Grandma was a night person.  Her nocturnal visits to neighbors up and down the street was the stuff of legend.  She would go out after dark and pop in for coffee and a chat wherever she saw a light in a window. Her knock at a neighbor’s door could come at any time of night, and it often did.  No one was spared.  One hapless neighbor blabbed about the time he had gotten up in the middle of the night to use the bathroom, when he heard the knock at his front door.  It was grandma. On the rare occasions when she ventured out in the daytime, all street activity ceased, and everyone would greet her:  "Buenos dias Naná, como esta?"   Kids playing out in the street would shout a warning: “Don’t throw that ball, hay viene Naná! "   And she would respond with, "Gracias mis hijitos, gracias."   She walked with the aid of a cane, bent forward a few degrees, but with her head held high.  The forward stoop was a condition that worsened over the years after she fell and injured her back.  The head held high was a necessity in order to see where she was going, given that she only had one eye, not to mention that she was also a proud lady.

Old age finally caught up with grandma.  She was worn out, ill and showing signs of dementia.  Bedridden, she lived much of her remaining days in my parents’ home, where my mother, Juanita, cared for her.  My mother became ill, and the family decided to place grandma in a nursing home, where she survived for about a month.

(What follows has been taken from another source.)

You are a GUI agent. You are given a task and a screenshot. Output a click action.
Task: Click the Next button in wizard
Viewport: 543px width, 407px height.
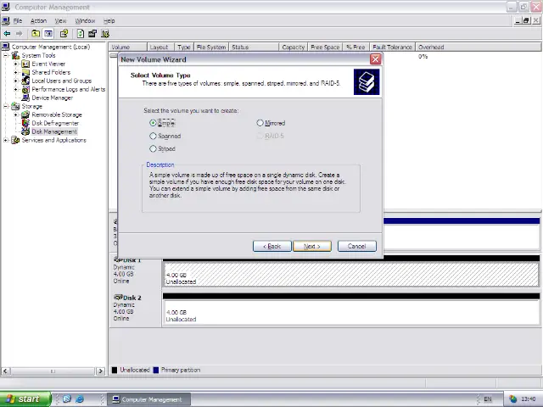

Catalina, the granddaughter Naná had raised from infancy, was at her bedside when she quietly, peacefully drew her last breath on September 29, 1955. She was eighty-five years old.

Grandma had lived a rich, fulfilling life in the things that count most in this world.  She was not an intellectual genius, she had not acquired great wealth, and she had not achieved worldwide fame.  She was just a humble, kind, unselfish lady who was loved, admired and respected for those very same basic human qualities by all who had crossed her path in this life.  She had borne thirteen children, eight of whom had survived to adulthood.  And all eight of them were there to bless and bid a final farewell to their revered mother, friend and guiding light.  She was a grand lady whose kind only comes around once in a generation.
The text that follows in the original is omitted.